Active Directory Replication error 8304: "The maximum size on an object has been exceeded"

Applies to: Windows Server 2019, all versionsWindows Server 2016Windows Server 2012 R2

Summary


This article discusses the causes and solutions for the Active Directory replication error 8304 (0x2070): "The maximum size on an object has been exceeded".

Note You can get the friendly text of the error code by running the "net helpmsg 8304" command.

Symptoms


Symptom 1

The dcdiag command reports that the Active Directory replication test failed and generated error 8304: "The maximum size of an object has been exceeded."

Symptom 2

When you right-click a connection object from a source domain controller (DC), and then you select Replicate now, the replication is unsuccessful and generates the following error message:

Symptom 3

Various repadmin.exe commands fail and generate error 8304. These commands include, but are not limited to, the following:

  • repadmin /add
  • repadmin /replsum
  • repadmin /showrepl
  • repadmin /showrepl
  • repadmin /syncall

Symptom 4

Event ID 1084 is logged in the Directory Service event log of DCs that are trying to replicate Active Directory objects inbound.
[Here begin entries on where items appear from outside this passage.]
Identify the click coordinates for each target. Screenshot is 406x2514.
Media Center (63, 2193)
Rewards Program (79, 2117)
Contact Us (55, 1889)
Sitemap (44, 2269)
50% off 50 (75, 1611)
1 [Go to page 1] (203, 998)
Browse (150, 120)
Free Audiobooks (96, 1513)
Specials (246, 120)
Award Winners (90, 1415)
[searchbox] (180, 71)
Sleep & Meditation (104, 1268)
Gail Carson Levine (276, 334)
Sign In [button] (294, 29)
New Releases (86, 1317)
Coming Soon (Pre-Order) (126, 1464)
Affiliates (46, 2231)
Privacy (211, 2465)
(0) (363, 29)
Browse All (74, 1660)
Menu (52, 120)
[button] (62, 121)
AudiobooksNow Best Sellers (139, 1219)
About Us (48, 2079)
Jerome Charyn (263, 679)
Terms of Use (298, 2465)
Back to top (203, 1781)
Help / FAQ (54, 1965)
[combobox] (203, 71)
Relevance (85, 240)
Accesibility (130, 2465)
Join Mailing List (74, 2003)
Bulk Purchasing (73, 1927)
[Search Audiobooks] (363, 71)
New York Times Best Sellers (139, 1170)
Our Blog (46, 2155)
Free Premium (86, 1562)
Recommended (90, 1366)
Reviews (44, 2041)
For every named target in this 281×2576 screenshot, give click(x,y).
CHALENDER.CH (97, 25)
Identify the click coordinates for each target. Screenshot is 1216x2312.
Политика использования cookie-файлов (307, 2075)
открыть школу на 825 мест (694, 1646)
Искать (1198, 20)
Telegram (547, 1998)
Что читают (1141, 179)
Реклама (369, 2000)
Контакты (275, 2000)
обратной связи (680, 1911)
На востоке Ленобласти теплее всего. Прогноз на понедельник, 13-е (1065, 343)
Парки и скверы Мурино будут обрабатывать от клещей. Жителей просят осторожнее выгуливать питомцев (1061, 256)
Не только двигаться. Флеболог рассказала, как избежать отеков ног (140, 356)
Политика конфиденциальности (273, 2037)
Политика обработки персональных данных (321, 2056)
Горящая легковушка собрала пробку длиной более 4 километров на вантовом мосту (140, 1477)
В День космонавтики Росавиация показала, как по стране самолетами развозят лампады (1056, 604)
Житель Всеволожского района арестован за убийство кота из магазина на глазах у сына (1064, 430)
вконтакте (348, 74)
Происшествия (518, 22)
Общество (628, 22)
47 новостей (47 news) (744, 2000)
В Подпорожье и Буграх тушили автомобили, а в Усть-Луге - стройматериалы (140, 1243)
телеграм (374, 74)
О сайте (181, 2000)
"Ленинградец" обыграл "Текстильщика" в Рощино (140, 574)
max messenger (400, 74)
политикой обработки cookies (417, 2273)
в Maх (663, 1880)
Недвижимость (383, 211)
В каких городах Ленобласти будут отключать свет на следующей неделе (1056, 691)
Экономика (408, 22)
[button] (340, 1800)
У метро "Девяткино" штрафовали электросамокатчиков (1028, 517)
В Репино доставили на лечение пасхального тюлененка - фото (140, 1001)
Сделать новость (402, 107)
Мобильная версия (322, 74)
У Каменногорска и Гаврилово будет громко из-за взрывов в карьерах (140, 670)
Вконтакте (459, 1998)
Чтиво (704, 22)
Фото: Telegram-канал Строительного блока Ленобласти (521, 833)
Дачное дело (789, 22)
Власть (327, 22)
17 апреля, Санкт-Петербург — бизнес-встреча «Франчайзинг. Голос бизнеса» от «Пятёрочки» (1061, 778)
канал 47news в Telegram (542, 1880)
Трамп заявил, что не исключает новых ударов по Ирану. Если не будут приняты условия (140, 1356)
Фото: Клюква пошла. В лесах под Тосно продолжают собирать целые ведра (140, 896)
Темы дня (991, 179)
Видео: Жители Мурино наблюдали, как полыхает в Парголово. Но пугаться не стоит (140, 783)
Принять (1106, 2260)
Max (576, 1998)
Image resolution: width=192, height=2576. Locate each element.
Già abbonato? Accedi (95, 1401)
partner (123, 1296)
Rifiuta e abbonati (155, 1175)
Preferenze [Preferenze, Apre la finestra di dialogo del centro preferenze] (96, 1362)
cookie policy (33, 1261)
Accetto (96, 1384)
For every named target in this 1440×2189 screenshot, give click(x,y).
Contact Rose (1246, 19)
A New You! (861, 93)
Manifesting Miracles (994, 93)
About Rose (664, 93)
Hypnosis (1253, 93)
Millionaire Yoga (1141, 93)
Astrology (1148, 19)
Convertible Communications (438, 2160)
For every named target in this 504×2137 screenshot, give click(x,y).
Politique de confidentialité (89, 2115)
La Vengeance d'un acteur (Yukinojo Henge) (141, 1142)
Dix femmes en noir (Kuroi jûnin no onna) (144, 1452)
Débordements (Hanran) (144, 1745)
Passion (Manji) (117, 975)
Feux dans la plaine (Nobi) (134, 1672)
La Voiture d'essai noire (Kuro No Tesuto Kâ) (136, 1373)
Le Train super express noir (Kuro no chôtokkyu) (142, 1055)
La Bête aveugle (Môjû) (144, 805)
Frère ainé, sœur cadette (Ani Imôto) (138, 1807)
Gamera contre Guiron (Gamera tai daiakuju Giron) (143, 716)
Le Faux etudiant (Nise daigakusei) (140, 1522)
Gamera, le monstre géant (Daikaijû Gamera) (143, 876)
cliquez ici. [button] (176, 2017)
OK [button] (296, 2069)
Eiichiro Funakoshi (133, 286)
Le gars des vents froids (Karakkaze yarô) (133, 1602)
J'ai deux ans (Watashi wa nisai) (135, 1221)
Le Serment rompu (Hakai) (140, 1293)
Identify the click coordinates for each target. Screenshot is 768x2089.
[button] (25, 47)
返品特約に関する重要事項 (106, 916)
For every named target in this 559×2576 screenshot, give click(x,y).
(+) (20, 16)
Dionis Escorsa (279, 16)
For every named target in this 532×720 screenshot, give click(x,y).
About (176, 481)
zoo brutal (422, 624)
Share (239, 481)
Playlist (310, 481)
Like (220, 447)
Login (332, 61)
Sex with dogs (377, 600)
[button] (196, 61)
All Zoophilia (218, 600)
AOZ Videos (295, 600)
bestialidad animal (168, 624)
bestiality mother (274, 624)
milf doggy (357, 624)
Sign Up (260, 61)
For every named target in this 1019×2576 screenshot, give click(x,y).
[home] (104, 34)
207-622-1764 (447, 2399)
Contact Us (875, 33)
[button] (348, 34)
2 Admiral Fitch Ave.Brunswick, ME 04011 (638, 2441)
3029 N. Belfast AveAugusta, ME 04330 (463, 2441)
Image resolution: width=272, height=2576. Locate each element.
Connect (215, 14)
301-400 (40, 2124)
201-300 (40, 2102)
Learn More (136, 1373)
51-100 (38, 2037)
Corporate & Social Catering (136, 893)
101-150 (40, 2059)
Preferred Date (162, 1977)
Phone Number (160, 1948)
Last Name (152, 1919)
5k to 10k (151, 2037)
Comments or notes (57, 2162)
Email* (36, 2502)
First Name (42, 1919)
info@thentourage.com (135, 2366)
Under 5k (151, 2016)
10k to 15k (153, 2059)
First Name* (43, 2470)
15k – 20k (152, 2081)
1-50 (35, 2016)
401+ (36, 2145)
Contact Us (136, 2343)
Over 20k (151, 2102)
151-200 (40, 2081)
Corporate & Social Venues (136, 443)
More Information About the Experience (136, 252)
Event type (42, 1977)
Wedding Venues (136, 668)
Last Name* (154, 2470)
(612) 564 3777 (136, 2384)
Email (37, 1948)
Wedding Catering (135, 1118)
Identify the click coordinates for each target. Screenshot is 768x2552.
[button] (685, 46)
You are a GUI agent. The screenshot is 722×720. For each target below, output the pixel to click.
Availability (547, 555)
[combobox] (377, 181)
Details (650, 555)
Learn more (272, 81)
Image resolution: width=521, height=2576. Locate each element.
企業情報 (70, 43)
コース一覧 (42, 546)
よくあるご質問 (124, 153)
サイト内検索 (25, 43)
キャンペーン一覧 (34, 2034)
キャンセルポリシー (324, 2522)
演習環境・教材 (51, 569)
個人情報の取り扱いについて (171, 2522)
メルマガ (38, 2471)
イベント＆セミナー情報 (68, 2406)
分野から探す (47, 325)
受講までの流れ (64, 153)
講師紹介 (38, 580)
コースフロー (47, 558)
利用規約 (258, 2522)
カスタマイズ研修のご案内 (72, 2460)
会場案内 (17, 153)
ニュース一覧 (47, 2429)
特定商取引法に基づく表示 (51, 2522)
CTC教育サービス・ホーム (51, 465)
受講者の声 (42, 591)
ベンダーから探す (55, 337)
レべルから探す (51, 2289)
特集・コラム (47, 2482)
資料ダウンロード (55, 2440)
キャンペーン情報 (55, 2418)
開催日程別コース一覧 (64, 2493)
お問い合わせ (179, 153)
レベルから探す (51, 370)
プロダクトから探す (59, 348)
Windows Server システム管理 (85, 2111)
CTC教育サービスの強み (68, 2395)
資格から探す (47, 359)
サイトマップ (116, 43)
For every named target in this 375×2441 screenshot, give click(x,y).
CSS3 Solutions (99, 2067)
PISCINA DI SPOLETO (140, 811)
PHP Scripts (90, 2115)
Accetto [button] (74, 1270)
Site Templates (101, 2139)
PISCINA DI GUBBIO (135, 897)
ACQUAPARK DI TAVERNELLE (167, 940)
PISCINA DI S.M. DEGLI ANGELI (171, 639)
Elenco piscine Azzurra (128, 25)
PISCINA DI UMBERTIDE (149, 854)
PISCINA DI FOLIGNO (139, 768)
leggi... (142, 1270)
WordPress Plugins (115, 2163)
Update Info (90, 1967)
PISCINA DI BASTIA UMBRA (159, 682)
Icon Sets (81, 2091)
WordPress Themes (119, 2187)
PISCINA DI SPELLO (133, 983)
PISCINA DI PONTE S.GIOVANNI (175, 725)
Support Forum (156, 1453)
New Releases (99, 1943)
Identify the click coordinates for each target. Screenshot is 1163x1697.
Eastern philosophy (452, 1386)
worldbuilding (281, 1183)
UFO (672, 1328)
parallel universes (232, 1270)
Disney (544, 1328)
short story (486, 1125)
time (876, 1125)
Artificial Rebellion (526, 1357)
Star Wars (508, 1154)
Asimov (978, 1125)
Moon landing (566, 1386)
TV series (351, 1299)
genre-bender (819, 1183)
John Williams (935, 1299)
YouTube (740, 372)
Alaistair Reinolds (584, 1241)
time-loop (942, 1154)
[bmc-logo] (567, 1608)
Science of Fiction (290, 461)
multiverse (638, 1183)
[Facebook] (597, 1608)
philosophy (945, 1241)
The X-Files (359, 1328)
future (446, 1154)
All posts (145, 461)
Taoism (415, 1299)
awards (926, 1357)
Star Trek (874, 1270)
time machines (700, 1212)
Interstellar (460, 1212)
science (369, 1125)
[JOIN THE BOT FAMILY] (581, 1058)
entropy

You may also see an event 1093:

Cause


Error 8304 is logged when the domain controller tries to replicate an object that exceeds the maximum size.

The most commonly cause is having a non-linked attribute with a big number of values. Because of the internal structure of the Active Directory database together with the Active Directory database record size of 8KB, this limit of the values is about 1200-1300 values, depending on the population of other non-linked attributes.

On the source server, when you use a tool like LDP or run the "repadmin /showattr /allvalues /extended" command on the object, the output resembles the following:

The following are the attributes that you may encounter issue:

  • proxyAddresses
  • userCertificate
  • msExchSmtpReceiveRemoteIPRanges
  • dnsRecord
  • msiFileList
  • msTSProperty01, msTSProperty02, …
  • registeredAddress

Note This issue may happen for any multi-valued non-linked attribute. Attribute with syntax linked or linked with data are not affected by this problem.

Depending on the available resources and actual local database page population, the limit may be hit at different number of values. This is why a certain change can be taken by some Domain Controller or LDS instances, but not on others.

Resolution


This limit is independent of the Microsoft LDAP Server OS version. There is no workaround for this limitation. You need to potentially revise your application and how it uses this attribute.

The 1084 event will list the object that has exceeded the maximum size. If the object is an alive object, identify the attribute that has too many values and remove some of the values on the source domain controller.

If the object is a deleted object, and the Active Directory recycle bin is enabled, the best method to correct the issue is to force the object to become a recycled object. When the object is recycled, Active Directory removes most attributes. This typically reduces the size of the object enough so that it can be replicated successfully. This process will truly delete the object and make it unrecoverable from the recycle bin. If the object is a security principal such as a user account, we recommend that you do not undelete the object. If a sufficiently large object is undeleted, it may prevent some attributes from being correctly set. This can cause the object to be damaged and may prevent the object from being used or even deleted.

The following PowerShell command can be used to force the object into the recycled state.

Note The following command must be run on the DC listed in the 1084 event as the source domain controller. The event will also list the object distinguished name.

Get-ADObject <dn of object> -IncludeDeletedObjects | Remove-ADObject

For example:

Get-ADObject "CN=john\0ADEL:2549ea14-27f7-4891-abaf-d0098c117e79,CN=Deleted Objects,dc=contoso,dc=com" | Remove-ADObject

After the object is recycled, use Active Directory Sites and Services to try to force replication.

Suggestions to avoid the limit from past Microsoft issues


dnsRecord

Each IP address or SRV name target is an additional value of the dnsRecord attribute. By default, each domain controller in Active Directory registers a series of names with DNS, some are based on the sites the domain controller covers, some are site-less.

When you approach a lot of domain controllers in a domain, like 1200 domain controllers, there may be issues updating the DNS objects for the names with the additional values. In such a domain, it is also often not desired to have this many entries for site-less names. To avoid this limit, you can create a registry value “DnsAvoidRegisterRecords” on the domain controllers that should not be present in site-less names.

Dynamic Host Configuration Protocol (DHCP) Server activation

In order to avoid rogue DHCP servers, Windows DHCP servers that are members of a domain must find their IP address on an Active Directory object before they return IP addresses from its scopes to clients. This IP address was stored as a value on an Active Directory object, this time forest-wide in the configuration Naming Context (NC).

Similar to the dnsRecord issue, in a forest that has many DHCP servers deployed, the limit may be hit and no more DHCP servers could be authorized. The solution was to have a separate Active Directory object per DHCP Server, with one IP address per object.